PROBLEM REQUIREMENTS: The answer should contain only the lines running from the line with "Reject All (969, 2548)" to the end of the material, reproduced verbatim.

"""

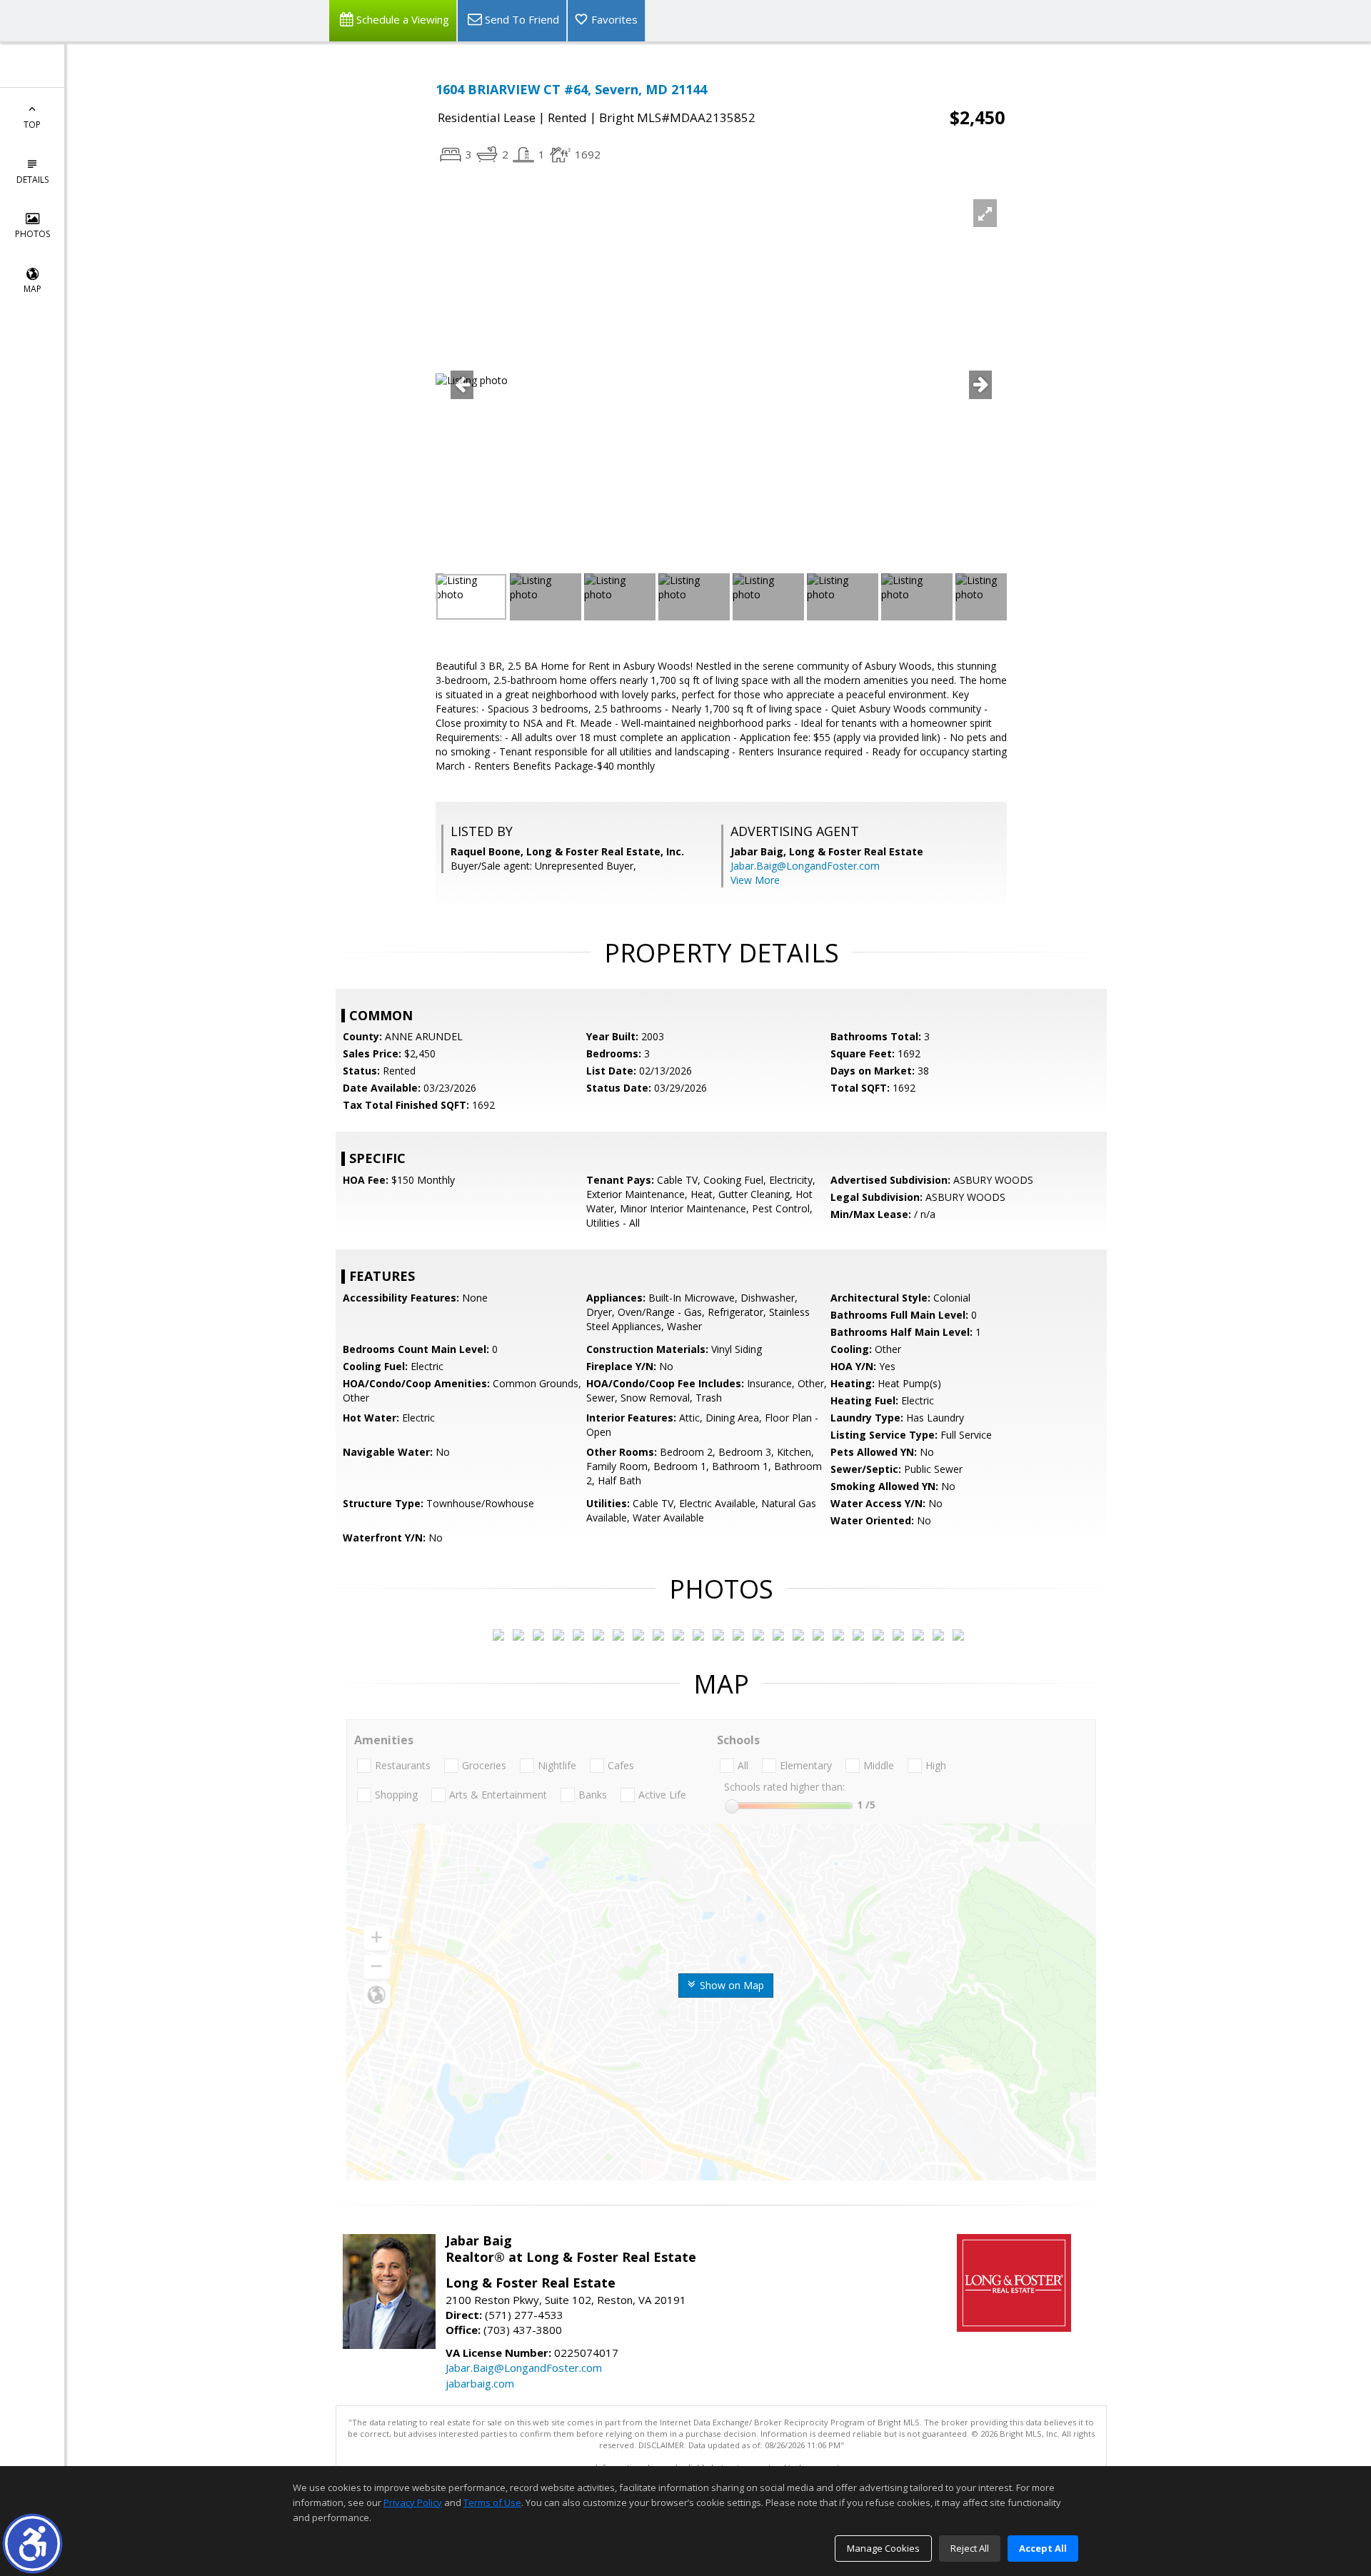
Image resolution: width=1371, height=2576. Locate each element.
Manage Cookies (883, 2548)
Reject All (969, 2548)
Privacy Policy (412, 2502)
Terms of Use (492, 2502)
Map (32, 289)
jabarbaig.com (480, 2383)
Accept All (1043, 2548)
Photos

"""

SOLUTION:
Reject All (969, 2548)
Privacy Policy (412, 2502)
Terms of Use (492, 2502)
Map (32, 289)
jabarbaig.com (480, 2383)
Accept All (1043, 2548)
Photos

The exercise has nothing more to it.